◆ **DE INVOER**:
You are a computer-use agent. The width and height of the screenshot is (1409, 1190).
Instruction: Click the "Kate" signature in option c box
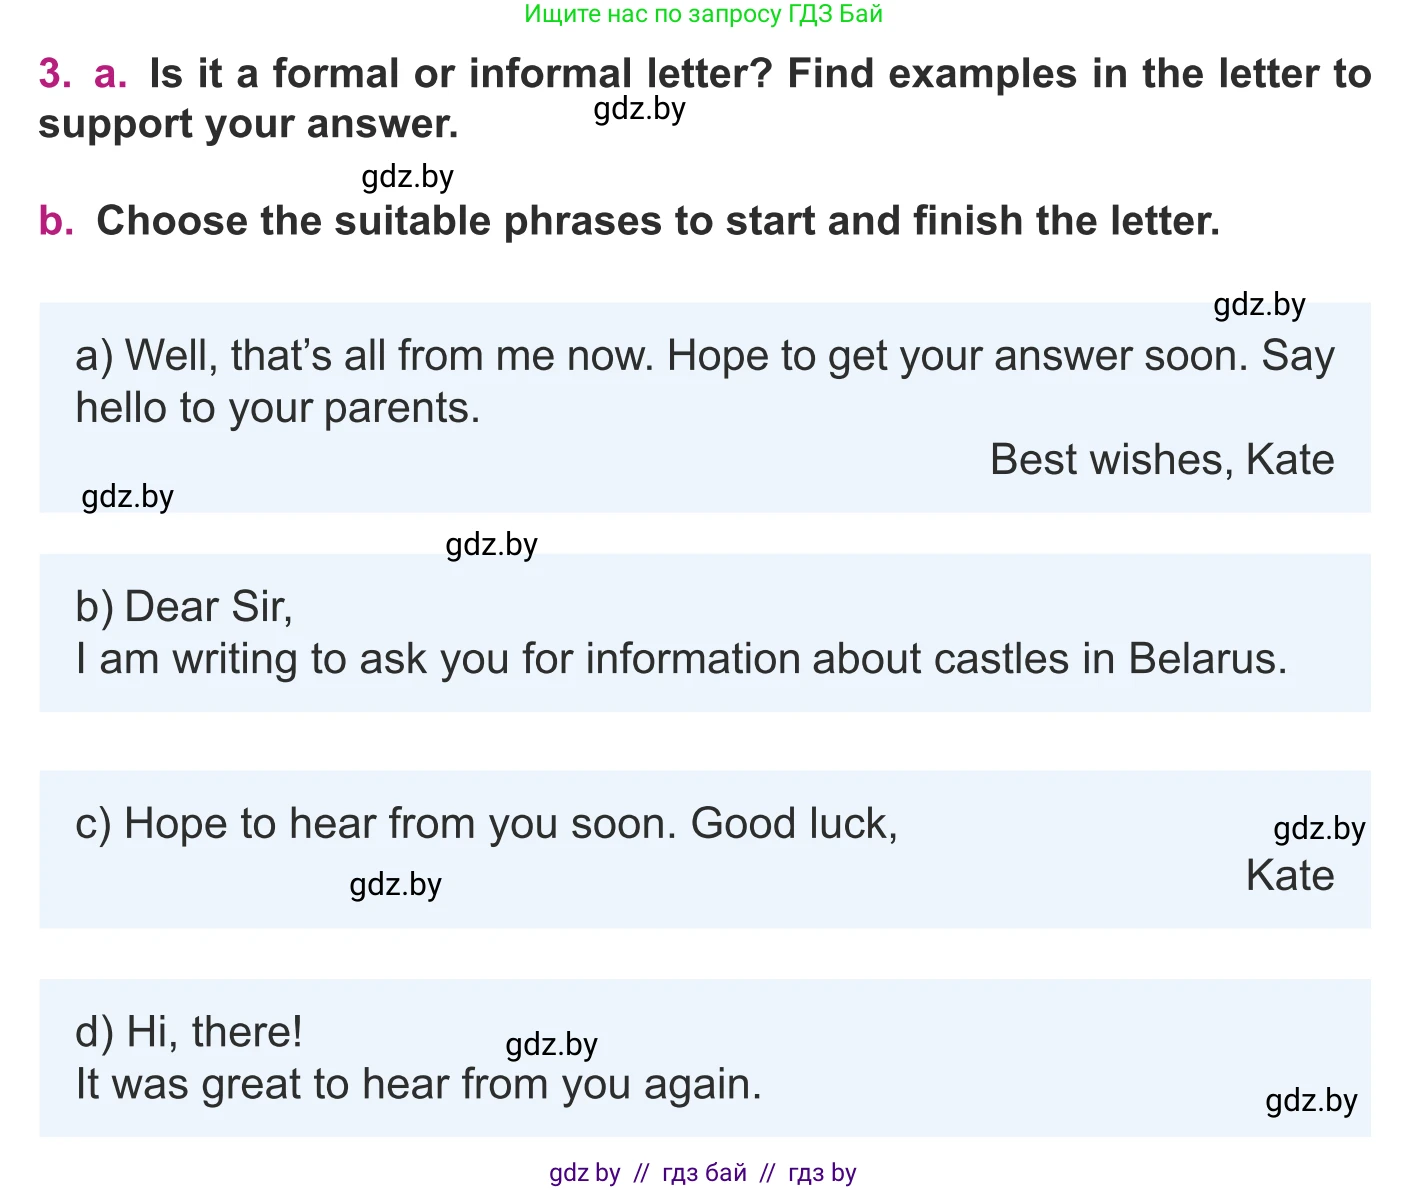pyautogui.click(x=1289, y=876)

* * *

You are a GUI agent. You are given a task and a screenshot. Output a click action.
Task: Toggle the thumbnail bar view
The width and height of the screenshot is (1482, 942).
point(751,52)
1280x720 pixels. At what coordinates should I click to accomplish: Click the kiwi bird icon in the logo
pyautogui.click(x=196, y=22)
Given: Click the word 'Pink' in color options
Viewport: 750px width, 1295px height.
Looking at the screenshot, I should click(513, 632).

◆ **UIT TE VOEREN TAAK**: Herschaal in het materiaal de regels vanaf de regel met "You are a computer-use" tot en met de regel met "pyautogui.click(x=1289, y=876)": geef die regels volledig opnieuw weer en vermenigvuldig daarbij elke klikcoördinaat met 1,95, afgerond op hele getallen met halven naar boven. Laat de afbeeldingen weg uit je antwoord.

◆ **ANTWOORD OP TAAK**:
You are a computer-use agent. The width and height of the screenshot is (1409, 1190).
Instruction: Click the "Kate" signature in option c box
pyautogui.click(x=2514, y=1708)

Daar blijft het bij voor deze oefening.